**TASK DETAILS:** Copy out the entries below exactly as they stand, but only from the line containing "Go to Dashboard in sidebar" through the line containing "Given: Click the plus".

(Saved data entries)

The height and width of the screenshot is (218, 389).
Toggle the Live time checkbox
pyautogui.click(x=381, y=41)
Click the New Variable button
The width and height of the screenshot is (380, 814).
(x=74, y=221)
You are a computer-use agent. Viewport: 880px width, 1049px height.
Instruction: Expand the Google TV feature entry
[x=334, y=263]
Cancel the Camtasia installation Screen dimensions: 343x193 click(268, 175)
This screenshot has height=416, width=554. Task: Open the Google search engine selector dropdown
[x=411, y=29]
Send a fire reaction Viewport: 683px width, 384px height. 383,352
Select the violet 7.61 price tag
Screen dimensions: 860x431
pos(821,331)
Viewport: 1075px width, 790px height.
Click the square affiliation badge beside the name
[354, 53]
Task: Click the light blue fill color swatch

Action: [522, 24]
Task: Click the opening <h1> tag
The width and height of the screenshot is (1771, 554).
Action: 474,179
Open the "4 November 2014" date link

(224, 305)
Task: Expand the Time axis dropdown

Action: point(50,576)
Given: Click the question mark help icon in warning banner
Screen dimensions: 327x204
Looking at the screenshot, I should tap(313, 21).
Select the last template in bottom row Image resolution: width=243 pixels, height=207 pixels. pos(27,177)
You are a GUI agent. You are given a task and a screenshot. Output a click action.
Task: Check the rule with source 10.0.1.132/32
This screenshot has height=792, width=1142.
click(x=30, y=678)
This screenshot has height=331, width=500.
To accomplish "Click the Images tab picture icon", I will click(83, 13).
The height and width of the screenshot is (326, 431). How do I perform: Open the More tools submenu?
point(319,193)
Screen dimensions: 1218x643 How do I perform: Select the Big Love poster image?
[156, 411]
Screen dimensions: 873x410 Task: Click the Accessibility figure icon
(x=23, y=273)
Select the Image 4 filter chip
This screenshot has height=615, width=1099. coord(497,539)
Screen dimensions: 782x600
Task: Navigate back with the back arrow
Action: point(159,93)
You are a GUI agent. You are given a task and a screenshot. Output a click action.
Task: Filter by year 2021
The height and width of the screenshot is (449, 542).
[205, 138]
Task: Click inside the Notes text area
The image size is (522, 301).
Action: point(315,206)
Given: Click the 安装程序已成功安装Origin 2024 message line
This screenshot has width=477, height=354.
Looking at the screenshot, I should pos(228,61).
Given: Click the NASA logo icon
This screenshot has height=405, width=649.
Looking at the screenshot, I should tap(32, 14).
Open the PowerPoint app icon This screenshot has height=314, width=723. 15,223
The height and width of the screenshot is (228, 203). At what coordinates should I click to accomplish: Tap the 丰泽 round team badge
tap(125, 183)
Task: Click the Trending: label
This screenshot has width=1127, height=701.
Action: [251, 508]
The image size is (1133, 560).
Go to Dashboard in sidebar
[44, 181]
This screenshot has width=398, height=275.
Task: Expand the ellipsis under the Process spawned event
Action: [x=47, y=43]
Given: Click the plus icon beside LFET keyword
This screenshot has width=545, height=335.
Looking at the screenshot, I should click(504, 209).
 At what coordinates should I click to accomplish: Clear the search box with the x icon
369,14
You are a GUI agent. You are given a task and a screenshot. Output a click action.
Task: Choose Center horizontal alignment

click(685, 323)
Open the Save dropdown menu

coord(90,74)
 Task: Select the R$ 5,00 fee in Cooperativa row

**ANSWER AREA:**
Go to Dashboard in sidebar
[44, 181]
This screenshot has width=398, height=275.
Task: Expand the ellipsis under the Process spawned event
Action: [x=47, y=43]
Given: Click the plus icon beside LFET keyword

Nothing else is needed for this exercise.